Required task: Put every line of all the items below into a JSON list of strings, one string per line, and leave out blank lines.

[Records from a dataset]

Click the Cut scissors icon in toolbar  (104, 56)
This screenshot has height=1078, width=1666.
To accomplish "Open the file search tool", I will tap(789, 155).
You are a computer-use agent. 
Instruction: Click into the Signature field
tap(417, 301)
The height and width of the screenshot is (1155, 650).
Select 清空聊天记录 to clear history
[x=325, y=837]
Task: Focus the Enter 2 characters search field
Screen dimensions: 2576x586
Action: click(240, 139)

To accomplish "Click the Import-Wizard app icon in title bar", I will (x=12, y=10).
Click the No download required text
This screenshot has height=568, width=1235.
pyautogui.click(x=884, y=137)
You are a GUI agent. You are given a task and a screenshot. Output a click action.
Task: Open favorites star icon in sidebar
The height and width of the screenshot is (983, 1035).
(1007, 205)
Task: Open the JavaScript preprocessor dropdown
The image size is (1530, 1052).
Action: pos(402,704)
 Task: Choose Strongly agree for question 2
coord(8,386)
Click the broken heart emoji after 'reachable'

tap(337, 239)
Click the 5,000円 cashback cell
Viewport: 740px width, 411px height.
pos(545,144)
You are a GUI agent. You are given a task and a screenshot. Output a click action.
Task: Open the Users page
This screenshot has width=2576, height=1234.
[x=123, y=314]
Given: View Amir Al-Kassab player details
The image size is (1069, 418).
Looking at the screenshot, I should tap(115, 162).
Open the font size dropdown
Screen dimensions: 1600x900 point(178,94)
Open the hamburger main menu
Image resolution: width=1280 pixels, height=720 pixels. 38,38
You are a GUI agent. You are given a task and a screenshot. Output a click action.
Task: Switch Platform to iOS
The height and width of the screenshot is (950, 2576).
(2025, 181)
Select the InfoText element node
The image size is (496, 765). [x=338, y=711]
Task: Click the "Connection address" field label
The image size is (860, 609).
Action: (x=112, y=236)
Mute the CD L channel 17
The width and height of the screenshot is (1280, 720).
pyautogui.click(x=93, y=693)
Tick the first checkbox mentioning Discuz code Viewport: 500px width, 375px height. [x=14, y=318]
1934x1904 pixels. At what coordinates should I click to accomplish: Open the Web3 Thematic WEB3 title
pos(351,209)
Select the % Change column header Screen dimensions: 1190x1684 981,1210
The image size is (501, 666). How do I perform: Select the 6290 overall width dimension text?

The answer:
[
  "Click the Cut scissors icon in toolbar  (104, 56)",
  "This screenshot has height=1078, width=1666.",
  "To accomplish \"Open the file search tool\", I will tap(789, 155).",
  "You are a computer-use agent. ",
  "Instruction: Click into the Signature field",
  "tap(417, 301)",
  "The height and width of the screenshot is (1155, 650).",
  "Select 清空聊天记录 to clear history",
  "[x=325, y=837]",
  "Task: Focus the Enter 2 characters search field",
  "Screen dimensions: 2576x586",
  "Action: click(240, 139)",
  "To accomplish \"Click the Import-Wizard app icon in title bar\", I will (x=12, y=10).",
  "Click the No download required text",
  "This screenshot has height=568, width=1235.",
  "pyautogui.click(x=884, y=137)",
  "You are a GUI agent. You are given a task and a screenshot. Output a click action.",
  "Task: Open favorites star icon in sidebar",
  "The height and width of the screenshot is (983, 1035).",
  "(1007, 205)",
  "Task: Open the JavaScript preprocessor dropdown",
  "The image size is (1530, 1052).",
  "Action: pos(402,704)",
  " Task: Choose Strongly agree for question 2",
  "coord(8,386)",
  "Click the broken heart emoji after 'reachable'",
  "tap(337, 239)",
  "Click the 5,000円 cashback cell",
  "Viewport: 740px width, 411px height.",
  "pos(545,144)",
  "You are a GUI agent. You are given a task and a screenshot. Output a click action.",
  "Task: Open the Users page",
  "This screenshot has width=2576, height=1234.",
  "[x=123, y=314]",
  "Given: View Amir Al-Kassab player details",
  "The image size is (1069, 418).",
  "Looking at the screenshot, I should tap(115, 162).",
  "Open the font size dropdown",
  "Screen dimensions: 1600x900 point(178,94)",
  "Open the hamburger main menu",
  "Image resolution: width=1280 pixels, height=720 pixels. 38,38",
  "You are a GUI agent. You are given a task and a screenshot. Output a click action.",
  "Task: Switch Platform to iOS",
  "The height and width of the screenshot is (950, 2576).",
  "(2025, 181)",
  "Select the InfoText element node",
  "The image size is (496, 765). [x=338, y=711]",
  "Task: Click the \"Connection address\" field label",
  "The image size is (860, 609).",
  "Action: (x=112, y=236)",
  "Mute the CD L channel 17",
  "The width and height of the screenshot is (1280, 720).",
  "pyautogui.click(x=93, y=693)",
  "Tick the first checkbox mentioning Discuz code Viewport: 500px width, 375px height. [x=14, y=318]",
  "1934x1904 pixels. At what coordinates should I click to accomplish: Open the Web3 Thematic WEB3 title",
  "pos(351,209)",
  "Select the % Change column header Screen dimensions: 1190x1684 981,1210",
  "The image size is (501, 666). How do I perform: Select the 6290 overall width dimension text?"
]